Dienstreise über die Grenze

Grenzüberschreitende Dienstreisen und Entsendungen sind in manchem beruflichen Alltag nicht mehr wegzudenken.

Sozialversicherungsrechtlich gibt es dabei jedoch einiges, was berücksichtigt werden muss. In der Sozialversicherung gilt grundsätzlich das Territorialitäts- bzw. Beschäftigungslandprinzip. Das bedeutet, dass für eine Beschäftigung, die z.B. in Deutschland ausgeübt wird, auch in Deutschland Sozialversicherung bezahlt werden muss. Der Firmensitz des Arbeitgebers bzw. der Wohnort des Arbeitnehmers spielen dabei keine Rolle. Ausgenommen von dieser Regelung sind Dienstnehmer, die eine sogenannte A1-Bescheinigung vorlegen können.

A1-Bescheinigungen müssen (vor Antritt der Dienstreise) beim österreichischen Krankenversicherungsträger über ELDA beantragt werden und dienen im Ausland dem Nachweis, dass der Dienstnehmer in Österreich ordnungsgemäß angemeldet und sozialversichert ist. Die Bescheinigung muss der Dienstnehmer im Ausland ständig mitführen und im Zuge einer Kontrolle der Finanzpolizei vorlegen. Das gilt sowohl für längerfristige Projekte, z.B. Montageeinsätze, als auch für kurzfristige Grenzübertritte, z.B. zur Teilnahme an Konferenzen oder Schulungen.

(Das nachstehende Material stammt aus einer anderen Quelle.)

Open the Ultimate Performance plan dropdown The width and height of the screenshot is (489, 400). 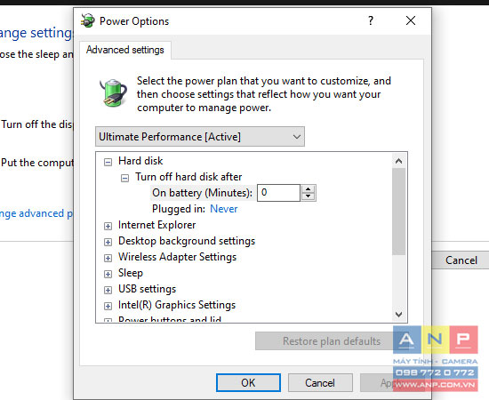click(200, 137)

In den Mitgliedsstaaten der EU, des EWR und in der Schweiz ist das Mitführen der A1 Bescheinigung gesetzlich vorgeschrieben. Die fehlende A1-Bescheinigung kann mit Geldstrafen bis zu 20.000 Euro belegt werden. Darüber hinaus kann dem Dienstnehmer (ohne A1-Bescheinigung) der Zutritt zum Einsatzort verweigert werden.